Back to work with a vengeance this week!!

Back to work with a vengeance this week!!

Forgive me dear readers (and I know there are a few of you!). It has been an eon since my last blog post. This has been for a number of reasons.

1. My husband has been on annual leave and he’s been at home distracting me. It’s like being at work. If everyone else is having fun why can’t I?

After suffering a few days of burnout at any rate ...

After suffering a few days of burnout at any rate …

2. I think I suffer from burnout when I’ve been doing too much and so I don’t write for a few days until the pressure of a deadline forces me to park my bum and I start to write again. I had just completed 8 days straight of writing a huge batch of wellness articles so I was in need of a rest, and I was easily distracted by hubby

3. I started back at it on Sunday and have been completely full of beans! I have been doing 10+ hours per day. But I kind of think about my blog and go ‘nooooooooooooooo’ and then feel really guilty for not writing my own stuff.
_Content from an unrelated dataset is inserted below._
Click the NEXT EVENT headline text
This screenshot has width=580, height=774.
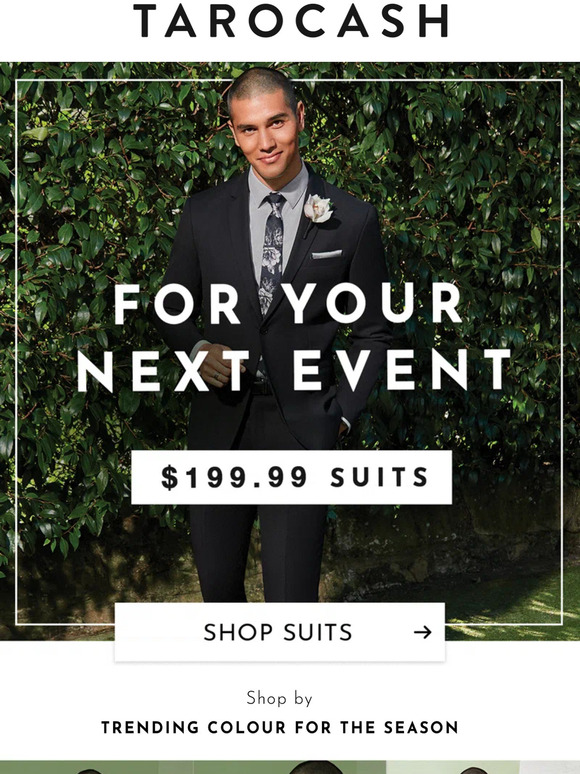click(294, 370)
Anyway, that’s by the by. I’ve had a funny old week so I thought I’d come and moan. I know you freelancers will sympathise.
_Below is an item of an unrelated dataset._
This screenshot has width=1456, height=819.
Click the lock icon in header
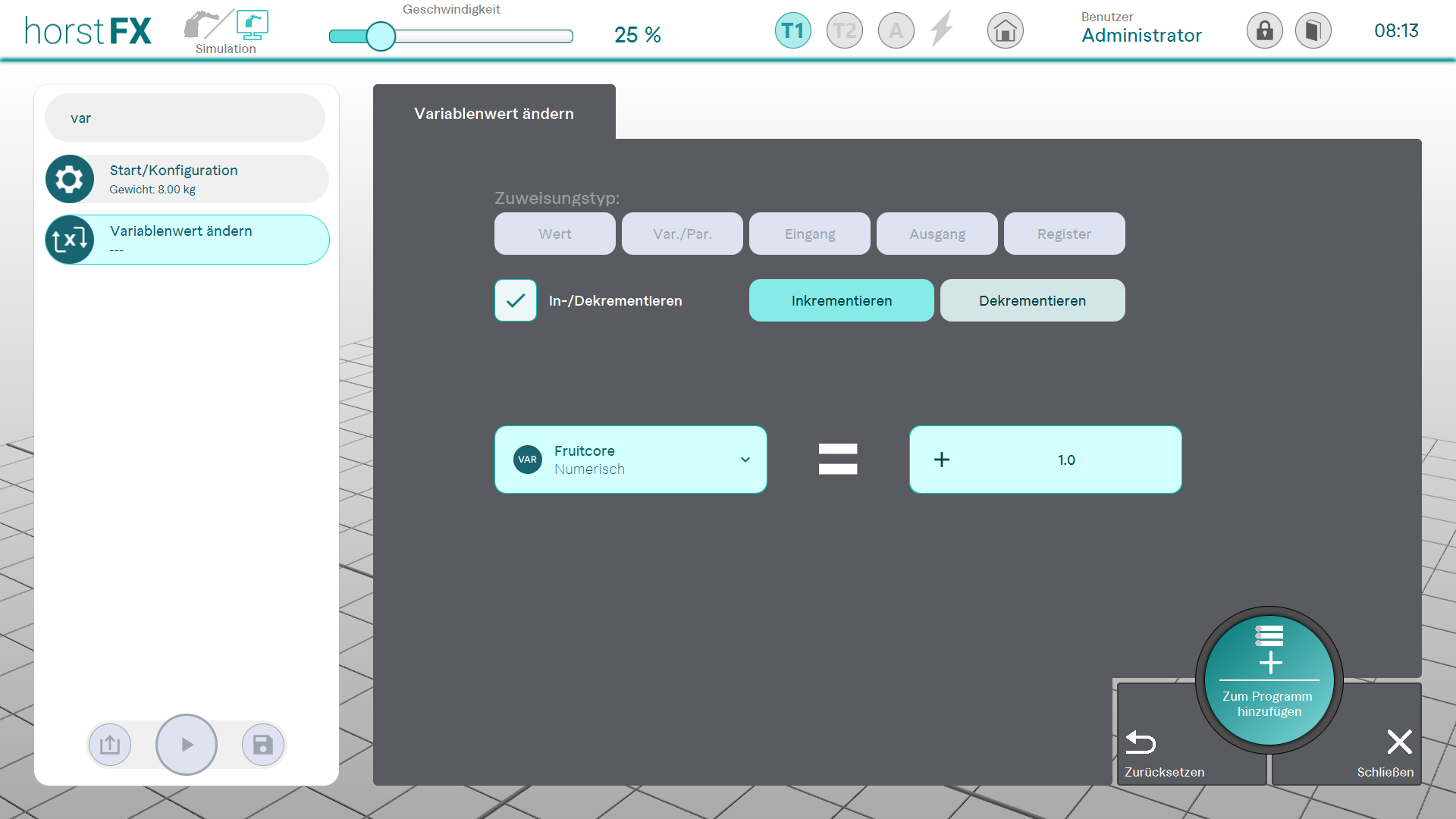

I now have a business mentor as part of a Business in the Community initiative I’m part of. I’ve only met him once so far but I think it’s a great idea. He straight away said I was selling myself too cheap. The problem is that I use freelance websites to get work and you have to put a proposal in and bid. You say how much you’ll do the job for. Quite often the client tells you what they are prepared to pay. Sometimes there is a bit of a mismatch to say the least.

My mentor asked me what I thought I was worth and how much I wanted to earn per hour and we worked out what I should try and charge. He then told me that regardless of what the client says I should say ‘this is what I’m worth’ and then offer a discount if they want to negotiate. Fair enough. I’ve tried it with mixed results this week.
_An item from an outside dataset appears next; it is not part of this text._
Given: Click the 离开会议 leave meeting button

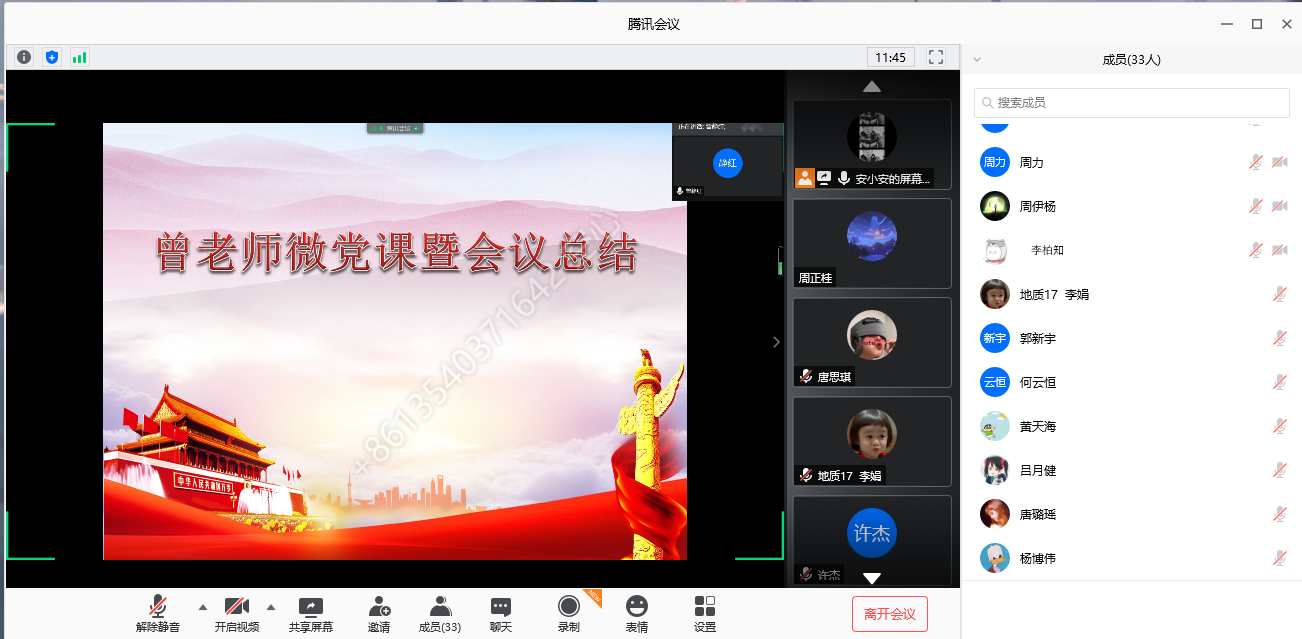Looking at the screenshot, I should (889, 614).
One job I got at the new higher rate. Boom! I was happy; the client was happy. The article was really good and I enjoyed writing it.

How much are you doing that job for?

How much are you doing that job for?

The second job was with a client in India. Let’s call him Raj. Raj had posted a job for 20 articles. I applied and sent samples and gave him a discount because it was a lot of work. I got an interview via Skype! Raj was really impressed with my blog work (this one and a few others I ghost write) and the articles I sent him. He loved my intimate and conversational tone. Hooray! It was all looking good. Then do you know what he did? He took the third cheapest bid. A British woman (living in the UK) who bid $50 for 20 articles! What is that? Not even £35? *Arrrgh*How can I compete? Does she not have a mortgage?

Ooops!

Ooops!

And finally today. I put a proposal in this morning for a red hot website that needed a blog writer, and you all know how much I like to write about sex. I sent some brilliant ideas through and I halved my hourly rate because I fancied doing this job so much, but nope… His feedback was ‘Thanks for your proposal and ideas. It sounds exactly what I am looking for. I have to be honest and say you are a little out on price compared to others.’ Sadly he only wanted to pay £7 per hour.

What’s a girl to do, eh?

Anyway I came across a blog post elsewhere, with a letter that someone wrote to their own clients that I want to share with you, so I shall post that here in a day or two. Keep reading and see you soon xxx

*I can see this being an ongoing saga, can’t you?